Por JOSÉ PAULO KUPFER - O Estado de S.Paulo
Desde que se descolou dos analistas do mercado, há pouco mais de um ano, o
Banco Central tem acertado bem mais do que errado. Suas avaliações da conjuntura
e o desenho das perspectivas macroeconômicas que elabora, base para a expressiva
redução promovida nos juros básicos, têm sido, em grande medida, confirmadas
pela realidade. O fato é que, acertando ou não, a autoridade monetária continua
sob fogo de barragem de críticas à sua atuação.
Essas críticas insistentes, que querem fazer acreditar ter havido um abandono
não declarado do tripé de metas e normas no qual se assenta o modelo vigente de
estabilidade monetária, não têm origem nas ambiguidades dos documentos
produzidos e veiculados pelo BC sobre a evolução da conjuntura econômica e as
ações de política monetária. São antes fruto de visões sedimentadas da dinâmica
econômica, visivelmente desatualizadas em certos casos, que nem mesmo a
comunicação mais transparente seria capaz de abalar. Mas nem por isso é possível
dizer que o BC tem cumprido bem o papel crucial de indicar com clareza os alvos
que persegue e os caminhos que escolhe para atingi-los.
A economia global, depois da instalação da crise de 2008, tem ensejado
cambalhotas conceituais que muitos estão se revelando incapazes de acompanhar.
Operar economias com taxas de juros reais negativas por longos períodos, em meio
a um ambiente global de baixo crescimento ou recessão, é um novo desafio para os
responsáveis pelas políticas econômicas, ainda sem respostas convincentes.
Assim, flexibilizar regras estabelecidas e experimentar caminhos alternativos
são atitudes, mais do que aceitáveis, exigidas para momentos de transição em que
as verdades conhecidas não funcionam mais como antes.
Exatamente por serem inovadores, os novos movimentos de política econômica
precisam ser disseminados para o público da forma mais clara possível. É aí que
o nosso BC tem contribuído menos do que deveria para coordenar expectativas e
reduzir o ruído num ambiente de tantas incertezas. Se a mensagem é a de que o
mundo mudou, os meios usualmente usados para transmitir as mensagens também
deveriam mudar.
O conjunto de documentos oferecidos ao público pelo BC, dentro do sistema de
metas de inflação, não passou por atualizações dignas de nota desde a sua
introdução há 13 anos. A abertura da informação do voto de cada integrante do
Copom foi a mudança mais relevante em mais de uma década, na qual se instalou
uma crise de grandes proporções e enormes consequências. Os relatórios continuam
escritos em legítimo "coponês", o idioma rococó só acessível a iniciados,
característico das atas das reuniões do Copom.

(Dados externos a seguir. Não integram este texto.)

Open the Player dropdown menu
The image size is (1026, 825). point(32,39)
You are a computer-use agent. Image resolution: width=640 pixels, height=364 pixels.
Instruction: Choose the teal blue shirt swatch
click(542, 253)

Referência nesse departamento, o formato dos "papers" do Federal Reserve está
a anos-luz de distância do que é produzido no congênere brasileiro. Sem falar no
uso de outros espaços de comunicação, como é o caso da entrevista coletiva
concedida pelo presidente do Fed, logo após o encerramento, pelo menos a cada
duas reuniões do Comitê Federal de Mercado Aberto (Fomc), o Copom deles.
Comparados com a abertura de informações das atas das reuniões do Fomc, os
textos das atas do Copom parecem códigos criptografados. A propósito, na ata da
última reunião do comitê americano, divulgada na quarta-feira, estão expostos
detalhes de um debate sobre a necessidade de ampliar o grau de abertura de
informações nos seus documentos, com a divulgação de metas explícitas para um
maior número de variáveis com as quais o Fed constrói seus cenários (para ler,
em inglês, acesse http://migre.me/bXbFD).
É preciso lembrar, para não cometer injustiças, que os membros do Fomc
desfrutam de mandato fixo, o que não ocorre no caso dos membros do Copom. Essa
diferença, institucionalmente relevante, pode explicar a distância entre o grau
de abertura dos votos no Fomc e no Copom, assim como o nível de detalhamento da
transcrição das discussões nas reuniões dos dois comitês.
Mas não é argumento para justificar enigmas que pipocam nos relatórios do BC,
caso da "estabilidade das condições monetárias por um período de tempo
suficientemente prolongado", como "estratégia mais adequada para garantir a
convergência da inflação para a meta, ainda que de forma não linear".